PROBLEM REQUIREMENTS
In the data below, locate each line with the word "label" and list it.

Collected data
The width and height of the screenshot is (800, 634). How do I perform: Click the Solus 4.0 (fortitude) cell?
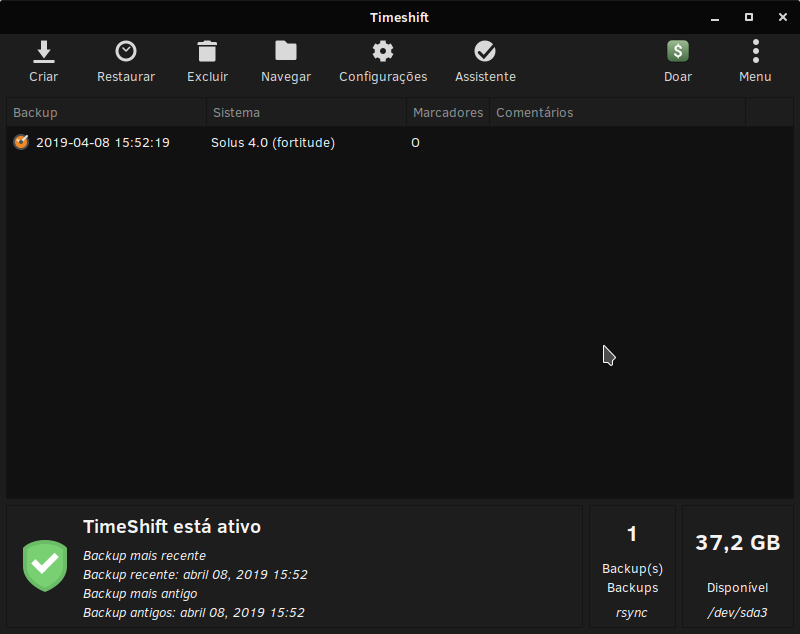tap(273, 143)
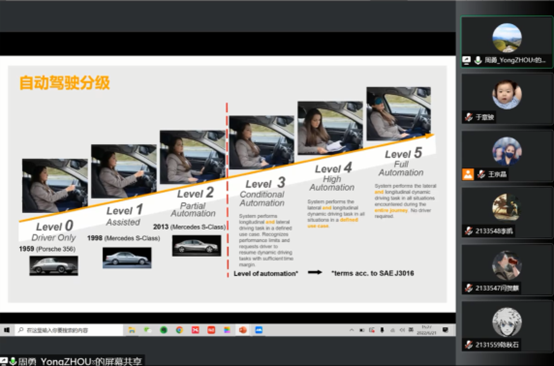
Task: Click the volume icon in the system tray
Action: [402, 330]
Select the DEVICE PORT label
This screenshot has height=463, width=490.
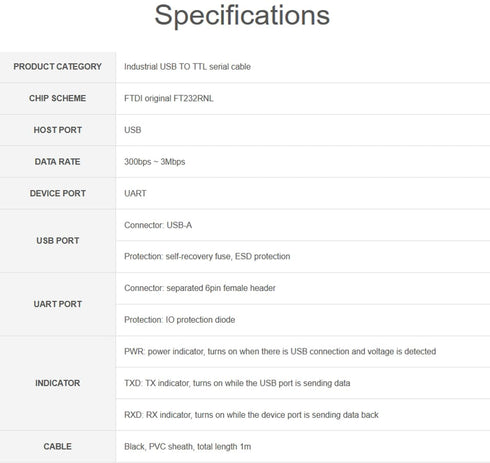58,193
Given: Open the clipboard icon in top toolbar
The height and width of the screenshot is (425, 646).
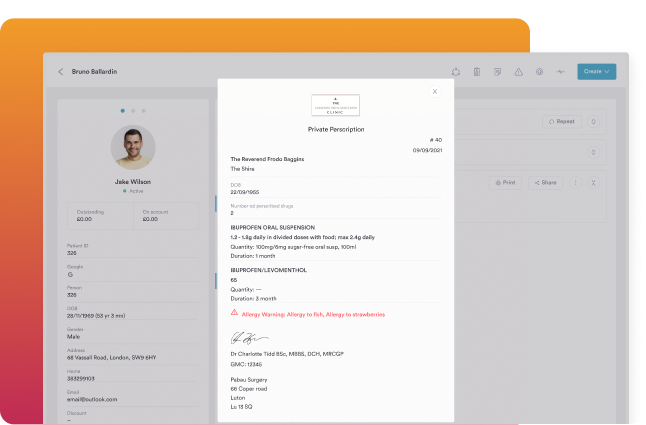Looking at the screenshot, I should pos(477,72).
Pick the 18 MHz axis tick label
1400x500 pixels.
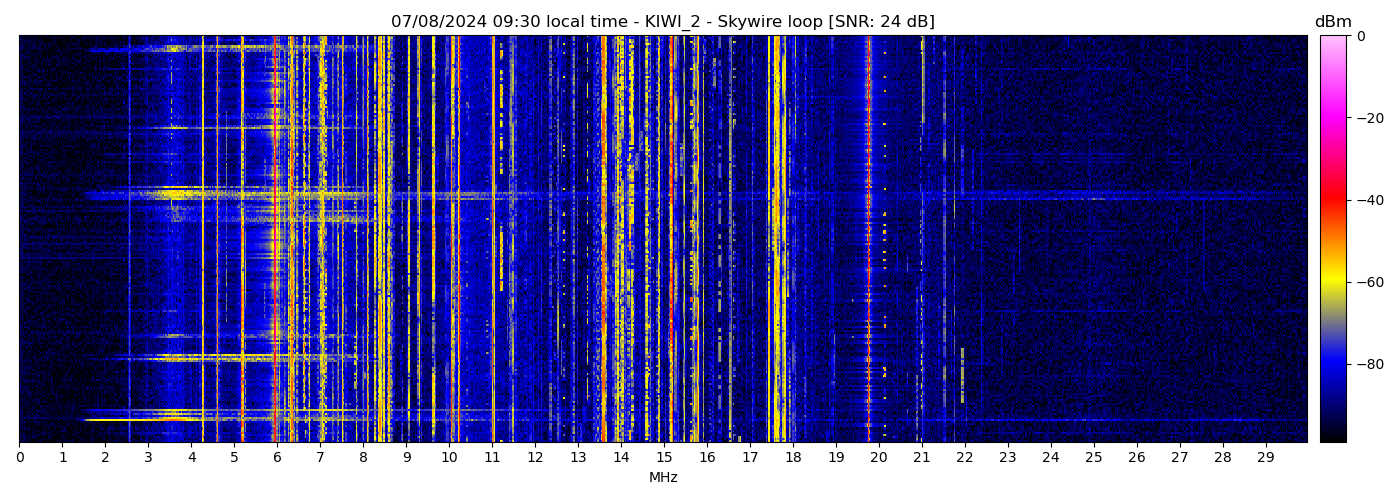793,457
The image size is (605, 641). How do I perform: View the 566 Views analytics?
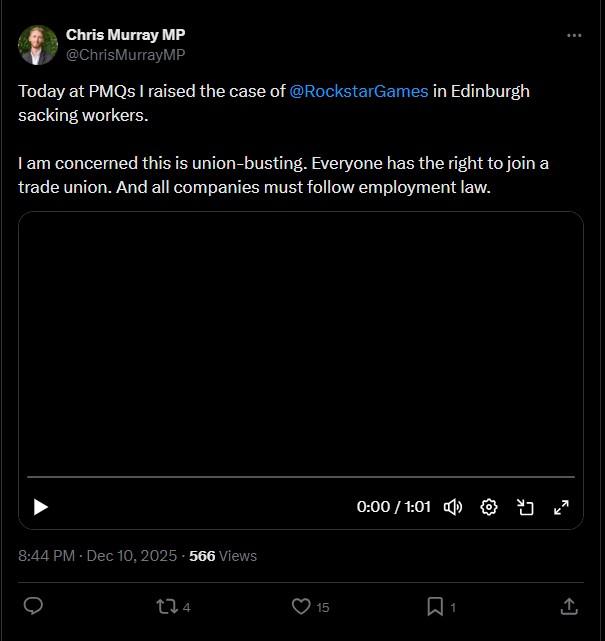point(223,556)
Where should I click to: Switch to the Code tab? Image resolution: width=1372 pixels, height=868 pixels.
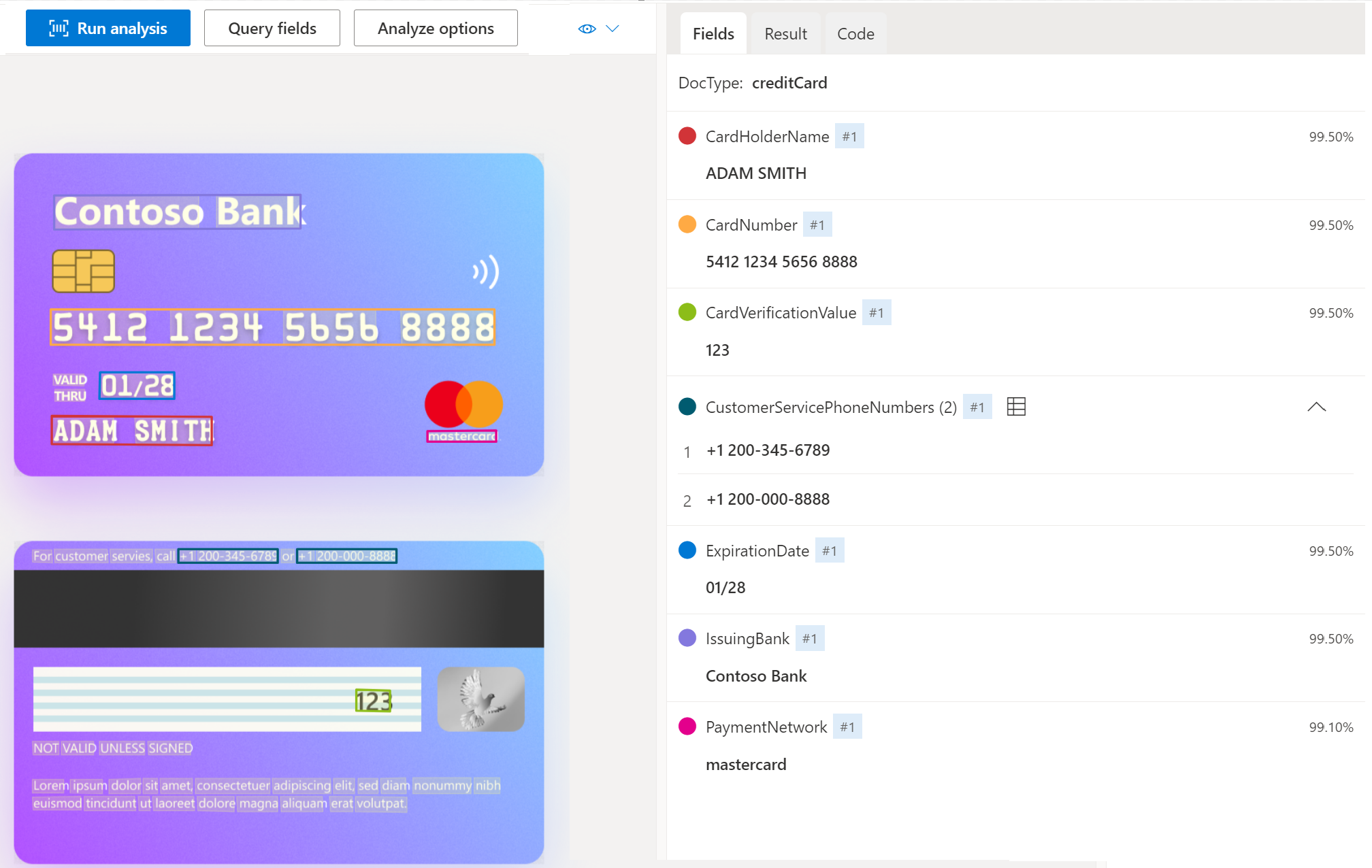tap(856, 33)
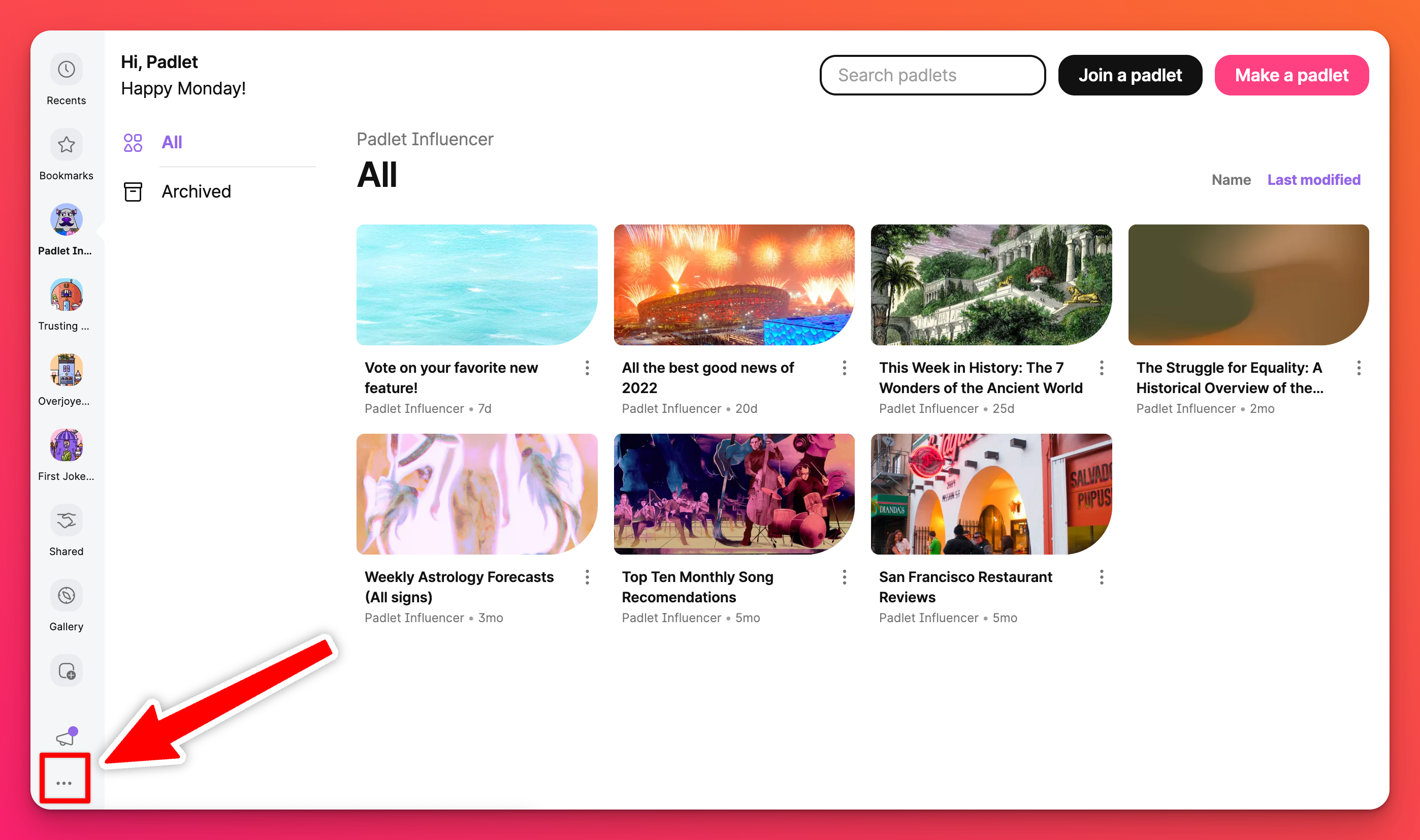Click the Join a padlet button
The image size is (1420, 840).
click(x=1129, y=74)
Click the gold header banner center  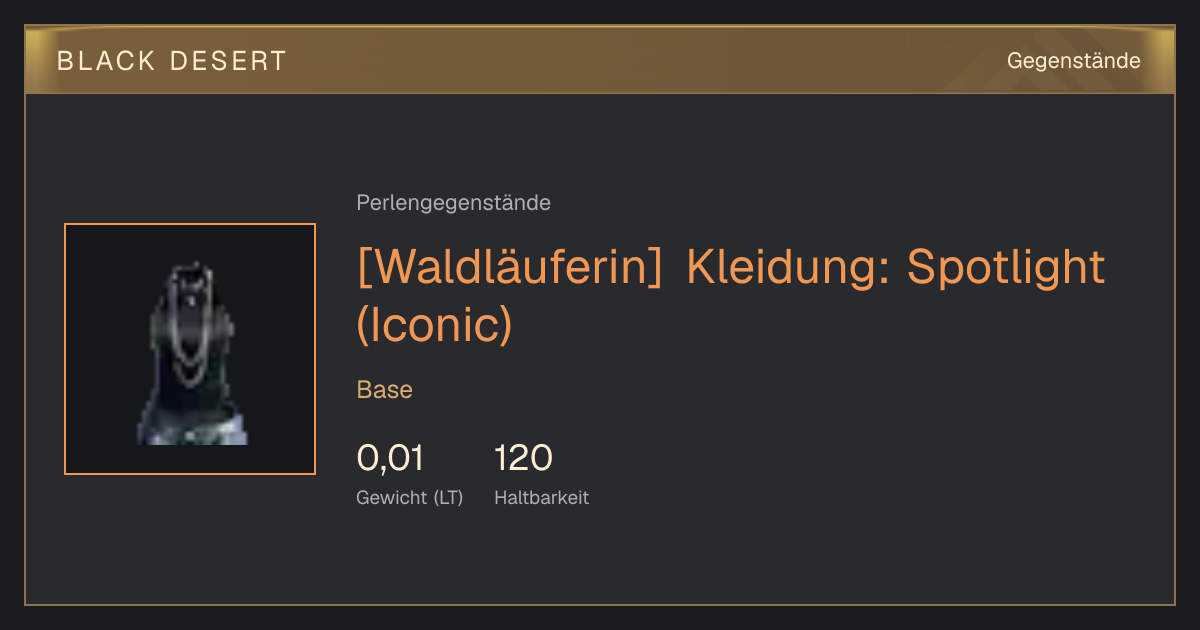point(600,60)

SOLUTION BELOW
Select the DEVICE PORT label
Pick the 18 MHz axis tick label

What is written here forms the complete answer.